Pixel coordinate grounding data:
^^^^^^^^^^^^^^^^
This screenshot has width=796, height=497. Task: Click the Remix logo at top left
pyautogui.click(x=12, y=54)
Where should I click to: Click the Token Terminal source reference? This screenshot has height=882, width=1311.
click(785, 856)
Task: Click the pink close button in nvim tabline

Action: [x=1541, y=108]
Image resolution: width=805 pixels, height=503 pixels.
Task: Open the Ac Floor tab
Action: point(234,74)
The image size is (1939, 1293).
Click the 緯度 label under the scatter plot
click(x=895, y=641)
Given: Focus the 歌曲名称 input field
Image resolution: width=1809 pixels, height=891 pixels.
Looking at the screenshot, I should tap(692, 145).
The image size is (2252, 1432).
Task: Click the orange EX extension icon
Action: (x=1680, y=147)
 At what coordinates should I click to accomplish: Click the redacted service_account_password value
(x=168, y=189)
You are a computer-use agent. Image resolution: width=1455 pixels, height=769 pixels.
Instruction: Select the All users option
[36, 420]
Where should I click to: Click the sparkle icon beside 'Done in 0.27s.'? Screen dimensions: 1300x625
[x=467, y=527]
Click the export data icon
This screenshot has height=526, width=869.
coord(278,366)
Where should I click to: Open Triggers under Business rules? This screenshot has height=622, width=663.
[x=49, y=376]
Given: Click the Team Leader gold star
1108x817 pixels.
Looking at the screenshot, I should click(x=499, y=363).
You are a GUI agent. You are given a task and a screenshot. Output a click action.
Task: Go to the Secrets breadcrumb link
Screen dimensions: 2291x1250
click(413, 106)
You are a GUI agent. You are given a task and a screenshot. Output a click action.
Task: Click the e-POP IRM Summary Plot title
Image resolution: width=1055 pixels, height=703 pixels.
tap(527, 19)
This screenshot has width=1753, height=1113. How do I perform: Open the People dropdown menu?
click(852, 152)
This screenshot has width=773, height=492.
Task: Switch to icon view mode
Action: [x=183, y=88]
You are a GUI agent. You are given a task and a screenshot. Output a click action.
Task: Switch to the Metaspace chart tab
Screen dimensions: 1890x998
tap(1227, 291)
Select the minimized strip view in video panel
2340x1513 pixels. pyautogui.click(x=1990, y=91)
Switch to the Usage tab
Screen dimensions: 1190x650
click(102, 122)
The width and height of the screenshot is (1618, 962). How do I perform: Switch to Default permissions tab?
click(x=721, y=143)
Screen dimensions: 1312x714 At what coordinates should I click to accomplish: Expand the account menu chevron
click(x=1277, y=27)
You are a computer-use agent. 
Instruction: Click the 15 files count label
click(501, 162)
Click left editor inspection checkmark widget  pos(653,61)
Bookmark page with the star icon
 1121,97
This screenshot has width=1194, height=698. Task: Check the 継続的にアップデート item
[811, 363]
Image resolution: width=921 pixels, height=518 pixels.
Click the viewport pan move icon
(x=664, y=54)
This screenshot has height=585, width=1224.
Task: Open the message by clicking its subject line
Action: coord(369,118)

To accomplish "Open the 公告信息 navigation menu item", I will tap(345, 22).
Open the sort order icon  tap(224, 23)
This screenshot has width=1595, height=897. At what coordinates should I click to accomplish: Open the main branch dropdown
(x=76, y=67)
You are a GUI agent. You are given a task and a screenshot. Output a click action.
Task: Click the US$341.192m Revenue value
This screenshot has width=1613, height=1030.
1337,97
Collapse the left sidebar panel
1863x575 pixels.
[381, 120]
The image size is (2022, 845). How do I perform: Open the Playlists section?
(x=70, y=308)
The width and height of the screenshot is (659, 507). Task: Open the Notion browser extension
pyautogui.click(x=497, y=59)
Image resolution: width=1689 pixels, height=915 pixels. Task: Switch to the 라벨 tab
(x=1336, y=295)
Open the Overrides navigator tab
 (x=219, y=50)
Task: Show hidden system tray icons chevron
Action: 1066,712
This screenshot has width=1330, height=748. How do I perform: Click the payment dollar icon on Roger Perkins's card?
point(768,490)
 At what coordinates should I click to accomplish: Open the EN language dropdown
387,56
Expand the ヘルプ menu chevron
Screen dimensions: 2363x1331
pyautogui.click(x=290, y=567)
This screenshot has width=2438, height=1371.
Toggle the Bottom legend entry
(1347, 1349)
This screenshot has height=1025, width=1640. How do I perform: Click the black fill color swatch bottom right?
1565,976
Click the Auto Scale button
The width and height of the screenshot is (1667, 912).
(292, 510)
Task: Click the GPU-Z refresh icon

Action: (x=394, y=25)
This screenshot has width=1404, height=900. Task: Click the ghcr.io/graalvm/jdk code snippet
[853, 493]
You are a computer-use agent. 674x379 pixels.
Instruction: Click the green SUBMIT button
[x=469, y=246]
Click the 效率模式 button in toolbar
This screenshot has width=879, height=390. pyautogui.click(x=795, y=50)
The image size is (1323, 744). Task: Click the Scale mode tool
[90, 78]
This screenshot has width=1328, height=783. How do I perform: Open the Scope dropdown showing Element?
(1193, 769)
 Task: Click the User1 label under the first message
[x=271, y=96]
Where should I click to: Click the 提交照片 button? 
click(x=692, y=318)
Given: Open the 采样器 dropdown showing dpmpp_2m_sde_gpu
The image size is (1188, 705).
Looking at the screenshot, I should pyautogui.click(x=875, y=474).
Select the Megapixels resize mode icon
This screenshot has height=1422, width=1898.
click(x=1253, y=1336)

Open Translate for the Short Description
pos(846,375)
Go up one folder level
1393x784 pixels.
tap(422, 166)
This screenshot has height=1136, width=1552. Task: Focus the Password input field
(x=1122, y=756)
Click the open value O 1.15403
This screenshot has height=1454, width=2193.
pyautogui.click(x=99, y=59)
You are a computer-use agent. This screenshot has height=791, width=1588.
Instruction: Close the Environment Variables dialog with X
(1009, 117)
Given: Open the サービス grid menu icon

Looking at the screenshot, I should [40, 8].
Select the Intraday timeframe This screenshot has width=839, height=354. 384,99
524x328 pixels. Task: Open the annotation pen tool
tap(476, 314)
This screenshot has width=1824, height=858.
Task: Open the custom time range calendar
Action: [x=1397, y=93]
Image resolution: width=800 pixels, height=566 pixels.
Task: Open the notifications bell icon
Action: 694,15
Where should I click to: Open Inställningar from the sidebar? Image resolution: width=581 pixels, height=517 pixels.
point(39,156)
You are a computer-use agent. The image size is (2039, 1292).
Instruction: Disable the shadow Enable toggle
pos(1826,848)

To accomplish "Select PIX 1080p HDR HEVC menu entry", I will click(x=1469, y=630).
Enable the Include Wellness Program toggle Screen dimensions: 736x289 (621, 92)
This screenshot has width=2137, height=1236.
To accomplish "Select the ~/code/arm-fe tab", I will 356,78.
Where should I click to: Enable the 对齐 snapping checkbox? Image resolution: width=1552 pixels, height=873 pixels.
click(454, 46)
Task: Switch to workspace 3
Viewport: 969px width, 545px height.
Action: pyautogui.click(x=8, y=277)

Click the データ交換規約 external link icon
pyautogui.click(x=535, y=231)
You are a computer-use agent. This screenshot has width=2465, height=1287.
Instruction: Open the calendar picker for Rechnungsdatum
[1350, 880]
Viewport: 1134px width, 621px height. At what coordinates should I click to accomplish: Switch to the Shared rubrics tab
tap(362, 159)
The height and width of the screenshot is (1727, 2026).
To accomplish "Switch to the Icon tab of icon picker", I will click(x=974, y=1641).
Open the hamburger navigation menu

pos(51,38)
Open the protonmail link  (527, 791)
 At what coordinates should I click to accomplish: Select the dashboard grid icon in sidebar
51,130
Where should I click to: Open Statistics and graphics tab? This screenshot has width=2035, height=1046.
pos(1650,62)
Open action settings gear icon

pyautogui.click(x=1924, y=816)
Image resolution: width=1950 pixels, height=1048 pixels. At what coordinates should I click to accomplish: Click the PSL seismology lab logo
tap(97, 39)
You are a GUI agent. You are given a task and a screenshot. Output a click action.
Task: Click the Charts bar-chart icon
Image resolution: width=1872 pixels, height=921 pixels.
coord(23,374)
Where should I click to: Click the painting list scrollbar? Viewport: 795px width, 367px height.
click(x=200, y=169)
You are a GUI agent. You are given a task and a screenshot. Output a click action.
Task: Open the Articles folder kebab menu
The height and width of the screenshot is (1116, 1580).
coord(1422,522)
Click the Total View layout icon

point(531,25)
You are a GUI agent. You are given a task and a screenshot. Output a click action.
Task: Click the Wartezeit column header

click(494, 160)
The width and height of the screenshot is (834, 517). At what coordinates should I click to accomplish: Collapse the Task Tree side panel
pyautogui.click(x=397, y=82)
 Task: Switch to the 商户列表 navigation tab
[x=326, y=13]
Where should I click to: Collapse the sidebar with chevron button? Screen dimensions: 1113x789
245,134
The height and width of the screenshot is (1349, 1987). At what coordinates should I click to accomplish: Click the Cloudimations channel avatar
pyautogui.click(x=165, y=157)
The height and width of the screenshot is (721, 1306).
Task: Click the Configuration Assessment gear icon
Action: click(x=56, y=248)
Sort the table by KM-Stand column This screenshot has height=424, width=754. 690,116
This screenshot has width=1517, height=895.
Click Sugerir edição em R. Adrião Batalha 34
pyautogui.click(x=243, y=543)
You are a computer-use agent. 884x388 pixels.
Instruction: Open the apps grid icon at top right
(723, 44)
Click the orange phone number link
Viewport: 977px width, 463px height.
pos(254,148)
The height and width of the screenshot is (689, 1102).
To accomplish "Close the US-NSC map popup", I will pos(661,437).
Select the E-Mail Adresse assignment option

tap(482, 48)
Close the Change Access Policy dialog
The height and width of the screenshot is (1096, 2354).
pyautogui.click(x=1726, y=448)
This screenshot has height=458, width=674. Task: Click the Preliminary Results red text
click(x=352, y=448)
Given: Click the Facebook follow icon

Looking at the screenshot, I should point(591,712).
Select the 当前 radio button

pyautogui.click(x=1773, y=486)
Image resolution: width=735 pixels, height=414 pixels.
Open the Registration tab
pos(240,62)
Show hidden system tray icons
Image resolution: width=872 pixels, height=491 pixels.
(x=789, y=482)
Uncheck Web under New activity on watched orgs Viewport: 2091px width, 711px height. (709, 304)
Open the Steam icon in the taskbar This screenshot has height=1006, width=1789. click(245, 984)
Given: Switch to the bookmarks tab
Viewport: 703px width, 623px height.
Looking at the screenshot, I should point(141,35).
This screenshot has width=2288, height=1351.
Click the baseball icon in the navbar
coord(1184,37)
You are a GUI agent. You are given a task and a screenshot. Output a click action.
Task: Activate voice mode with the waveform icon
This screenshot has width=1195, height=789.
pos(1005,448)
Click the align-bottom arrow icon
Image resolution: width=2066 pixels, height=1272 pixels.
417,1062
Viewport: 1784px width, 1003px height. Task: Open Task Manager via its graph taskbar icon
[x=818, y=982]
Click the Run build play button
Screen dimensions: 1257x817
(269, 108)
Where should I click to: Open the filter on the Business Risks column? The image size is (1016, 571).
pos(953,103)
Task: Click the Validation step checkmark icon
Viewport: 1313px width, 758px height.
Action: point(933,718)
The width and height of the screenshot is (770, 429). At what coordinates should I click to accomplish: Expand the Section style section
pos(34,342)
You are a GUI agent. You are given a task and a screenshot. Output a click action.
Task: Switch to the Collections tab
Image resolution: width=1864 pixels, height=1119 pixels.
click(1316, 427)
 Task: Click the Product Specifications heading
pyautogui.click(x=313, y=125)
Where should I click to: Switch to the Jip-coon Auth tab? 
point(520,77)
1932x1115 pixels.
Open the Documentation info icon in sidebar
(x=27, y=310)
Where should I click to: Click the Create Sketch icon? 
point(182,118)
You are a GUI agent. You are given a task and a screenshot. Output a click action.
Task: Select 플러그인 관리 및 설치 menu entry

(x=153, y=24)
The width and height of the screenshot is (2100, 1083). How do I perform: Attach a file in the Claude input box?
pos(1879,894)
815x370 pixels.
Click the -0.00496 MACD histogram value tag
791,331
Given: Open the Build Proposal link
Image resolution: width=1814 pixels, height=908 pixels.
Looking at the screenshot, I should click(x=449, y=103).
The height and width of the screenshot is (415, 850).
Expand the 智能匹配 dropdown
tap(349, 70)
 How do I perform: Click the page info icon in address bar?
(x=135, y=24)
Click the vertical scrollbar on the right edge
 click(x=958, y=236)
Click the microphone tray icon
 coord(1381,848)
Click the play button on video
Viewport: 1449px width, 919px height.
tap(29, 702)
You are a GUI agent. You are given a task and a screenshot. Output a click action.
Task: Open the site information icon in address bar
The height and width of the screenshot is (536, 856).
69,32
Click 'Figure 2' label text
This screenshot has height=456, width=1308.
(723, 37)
^^^^^^^^^^^^^^^^
## INSTRUCTIONS FOR THE TASK:
What lines above contain the word "checkmark"? Please copy each one.

## RESULT FOR THIS TASK:
Click left editor inspection checkmark widget  pos(653,61)
Task: Click the Validation step checkmark icon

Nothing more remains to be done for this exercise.